Frozen dataclass carried from prover to verifier.

Field	Description
leaf_hash	Hex of the leaf being proven.
index, tree_size	Position and total size at time of proof.
root	Hex root the prover claims.
siblings, directions	log₂(n) sibling hashes + 'L'/'R' flags.

TrainingCommitment

The signed audit artifact.

Field	Description
commitment_id	urn:pqc-td:<uuid>.
dataset_name, dataset_version, description	Human-readable identification.
record_count, root	Cryptographic binding to the tree.
created_at, licenses, tags, extra	Provenance metadata — all signed.
signer_did, algorithm, signature, public_key, signed_at	ML-DSA signature block (populated by CommitmentSigner.sign).
to_json() / from_json()	Network-safe round-trip.
canonical_bytes()	Deterministic JSON covered by the signature.

CommitmentBuilder

Accumulator for records, emits an unsigned TrainingCommitment.

Method	Description
CommitmentBuilder(dataset_name, dataset_version)	Start a build.
add_record(record) / add_records(records)	Queue records.
add_leaf_hash_hex(hex)	Direct-add when caller pre-hashed the data.
build(description="") -> TrainingCommitment	Produce unsigned commitment.
.tree	Underlying MerkleTree — use to generate inclusion proofs later.

CommitmentSigner

ML-DSA sign + verify.

Method	Description
CommitmentSigner(identity)	Wrap a QuantumShield AgentIdentity.
sign(commitment) -> TrainingCommitment	Populate signature fields.
CommitmentSigner.verify(commitment) -> bool	Static — verify signature against embedded public key.
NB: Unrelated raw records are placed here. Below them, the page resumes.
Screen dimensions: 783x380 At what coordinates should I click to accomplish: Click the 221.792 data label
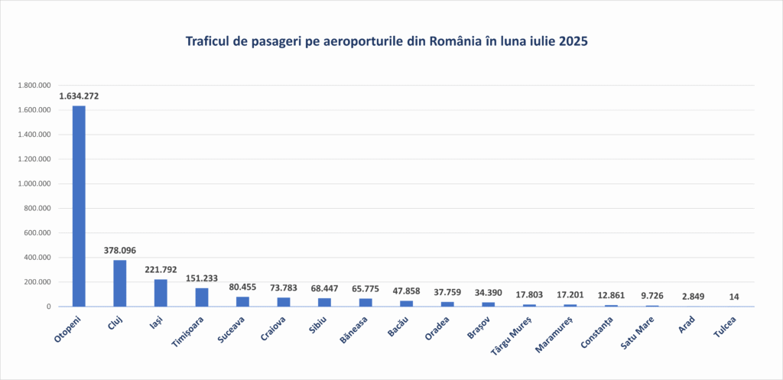(161, 270)
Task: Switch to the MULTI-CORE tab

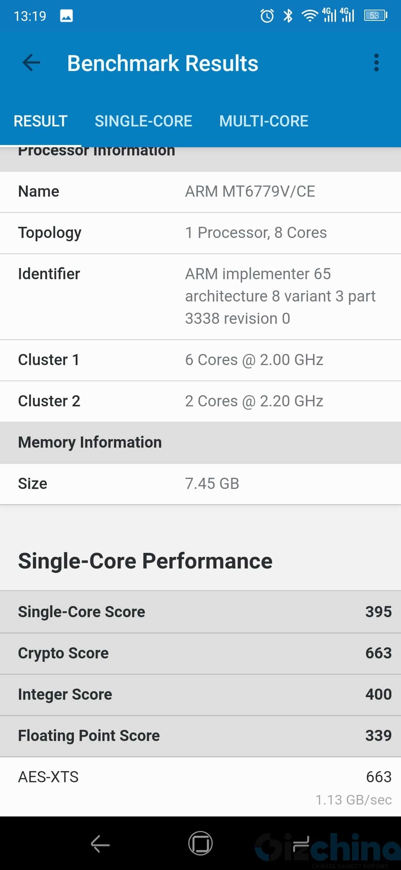Action: (264, 121)
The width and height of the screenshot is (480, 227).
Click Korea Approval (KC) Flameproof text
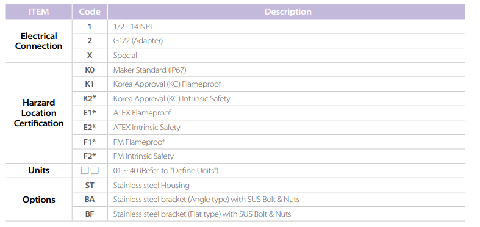point(167,84)
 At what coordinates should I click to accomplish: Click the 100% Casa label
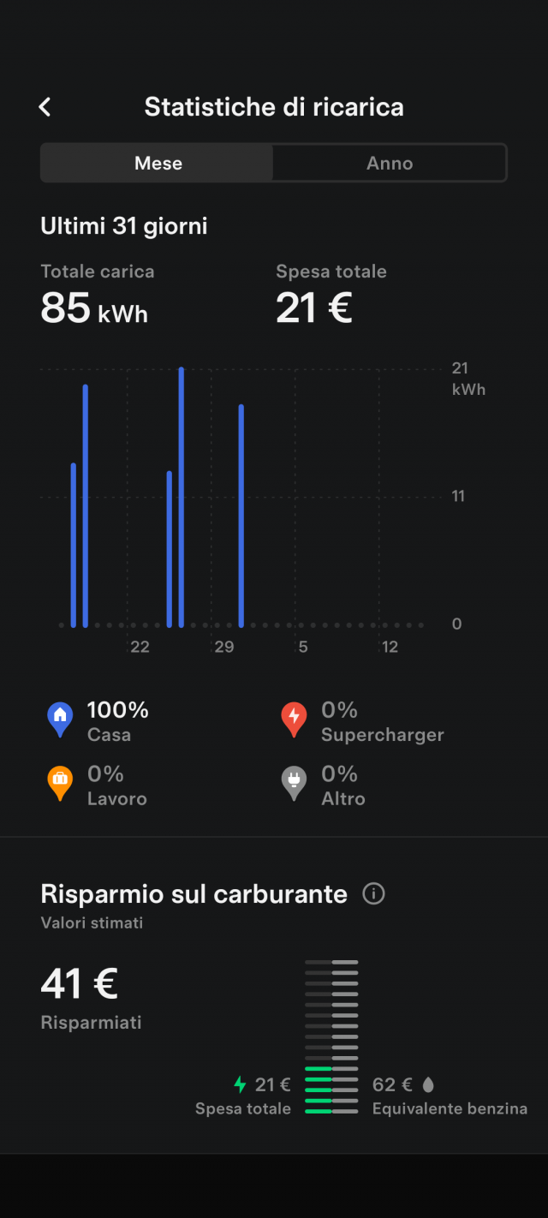pyautogui.click(x=117, y=720)
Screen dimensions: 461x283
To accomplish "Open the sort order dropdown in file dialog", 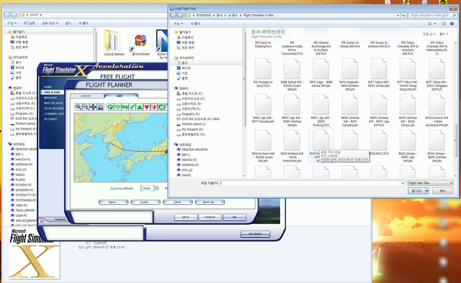I will tap(444, 34).
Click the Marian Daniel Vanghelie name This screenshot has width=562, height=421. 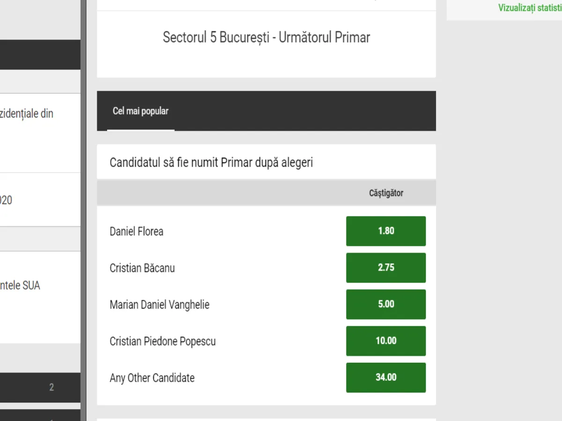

CommitmentVerifier + VerificationResult

End-to-end check of (record, proof, commitment).

Method	Description
CommitmentVerifier.verify(record, proof, commitment)	Returns a VerificationResult.
CommitmentVerifier.verify_or_raise(...)	Raises CommitmentVerificationError on any failure.

VerificationResult fields: signature_valid, proof_valid, leaf_matches_record, commitment_id, record_leaf_hash, claimed_root, error, and the fully_verified property.

Exceptions

Exception	When
TrainingDataError	Base class.
EmptyTreeError	Tree operation requires at least one leaf.
InclusionProofError	Malformed or unverifiable proof.
CommitmentVerificationError	Raised by verify_or_raise on failure.
IndexOutOfRangeError	Leaf index outside [0, size).

Why PQC for Training Data

Training data provenance is a 15-to-20-year commitment:

• Regulatory discovery can ask about training data decades after the model was released.
• Copyright plaintiffs litigate on timelines that long outlive a model's commercial life.
• Medical, legal, and financial AI systems are audited for the lifetime of the decisions they influenced.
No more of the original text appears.